1.5-FU/l-LVとオキサリプラチン(以下FOLFOX:フォルフォックス)を用いた治療法
2.5-FU/l-LVとイリノテカン(以下FOLFIRI:フォルフィリ)を用いた治療法
3.FOLFOX療法にベバシズマブを併用する治療法
4.FOLFIRI療法にベバシズマブを併用する治療法
5.FOLFOX療法に抗EGFR抗体*(セツキシマブもしくはパニツムマブ)を併用する治療法
6.FOLFIRI療法に抗EGFR抗体*(セツキシマブもしくはパニツムマブ)を併用する治療法
7.5-FU/l-LVとオキサリプラチン、イリノテカン(FOLFOXIRI:フォルフォキシリ)を用いた治療法
*:セツキシマブもしくはパニツムマブはKRAS遺伝子**に異常がない状態でのみ使用されます
**:KRAS遺伝子は、大腸癌の発癌過程において重要な役割を担っている癌遺伝子です。異常がある場合、癌細胞にとって都合の良いシグナル(信号)伝達を遮断できず、EGFRを介した抗EGFR抗体の治療効果がないことが分かっています。
 私たちは化学療法(抗がん剤治療)の有効性と安全性を総合的に判断して、それぞれの患者さまにとってもっとも良いと考えられる治療を行っています。肝臓に転移のある大腸がんの治療の標準的な治療として、FOLFOX+ベバシズマブ併用療法、FOLFOX+抗EGFR抗体併用療法がもっとも治療効果が期待できる治療法の一つとされており、いずれも用いられています。

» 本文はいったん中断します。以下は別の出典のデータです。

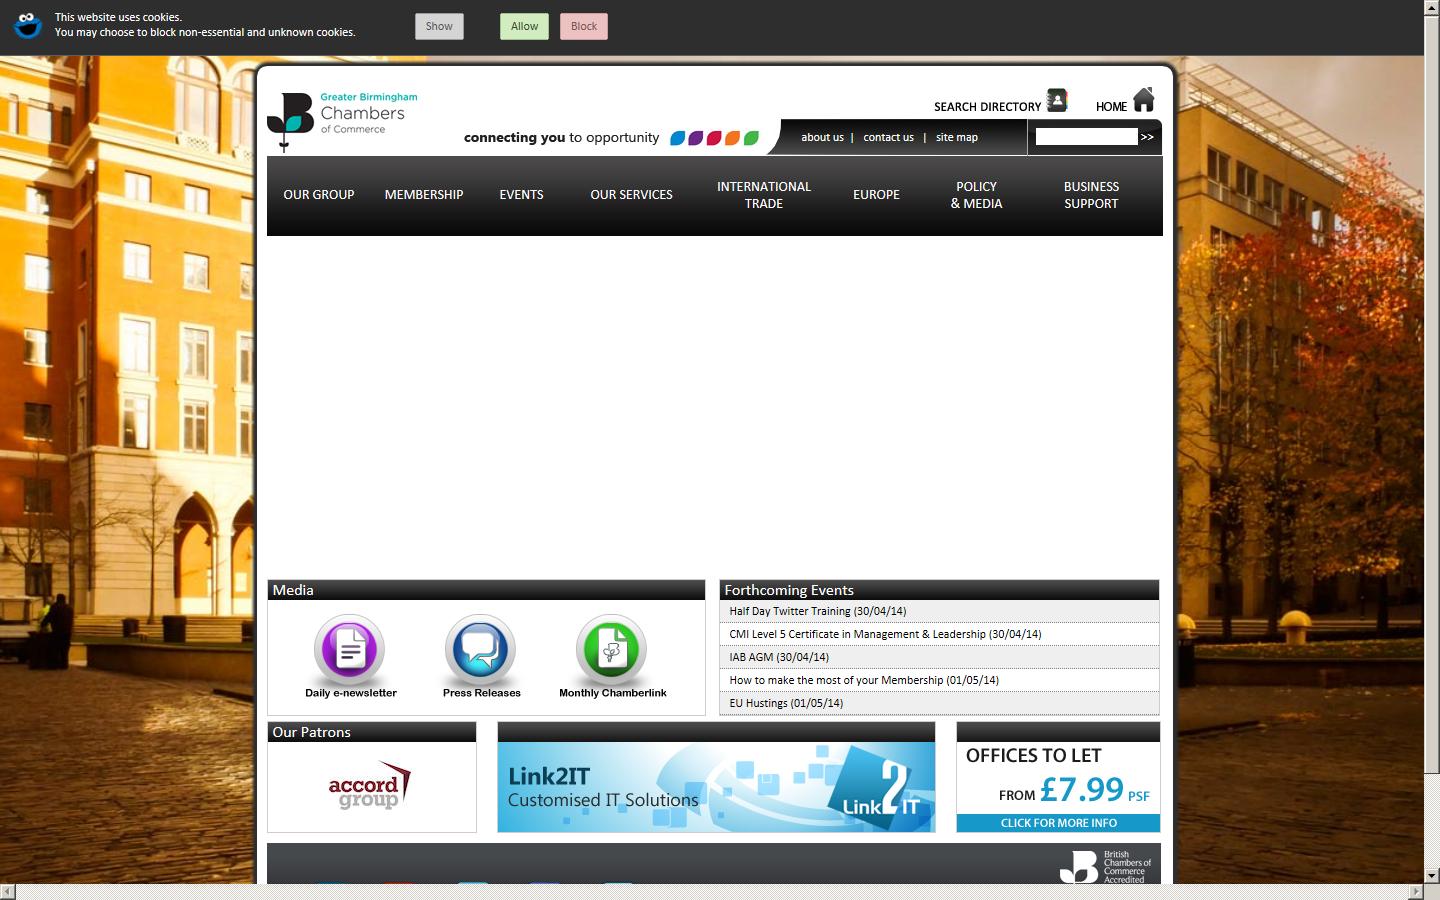Switch to the Membership tab
This screenshot has height=900, width=1440.
[x=423, y=195]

ベバシズマブは、がん細胞に直接作用して効果を表す他の抗がん剤とは異なり、がん細胞が成長し増殖していく際に必要な血管を作ったり、増やしたりすることを促進する物質であるVEGF(Vascular Endotherial Growth Factor:血管内皮細胞増殖因子)の働きを阻害することのできる薬剤です。
 また抗EGFR抗体(セツキシマブ、パニツムマブ)は、がん細胞の増殖に関わる物質であるEGFR(Epidermal Growth Factor Receptor:上皮成長因子受容体)の働きを阻害することのできる薬剤で海外で行われた臨床試験によって、大腸がんの初回化学療法にベバシズマブ、もしくは抗EGFR抗体を併用することで、がんを縮小させたり、生存期間を延長したりできることが報告されています。しかし、ベバシズマブ、セツキシマブのどちらを併用するのが良いのかは、はっきりわかっていません。これは、肝臓のみに転移のある大腸がんの初回化学療法も同様です。
 今回の臨床試験は肝臓のみに転移のある大腸がんの初回化学療法として、FOLFOX療法にベバシズマブ、もしくは抗EGFR抗体の一つであるセツキシマブを併用する化学療法(抗がん剤治療)を行い、どちらが良いのか探るために行います。

判定 承認 本審査は、全員一致で承認された。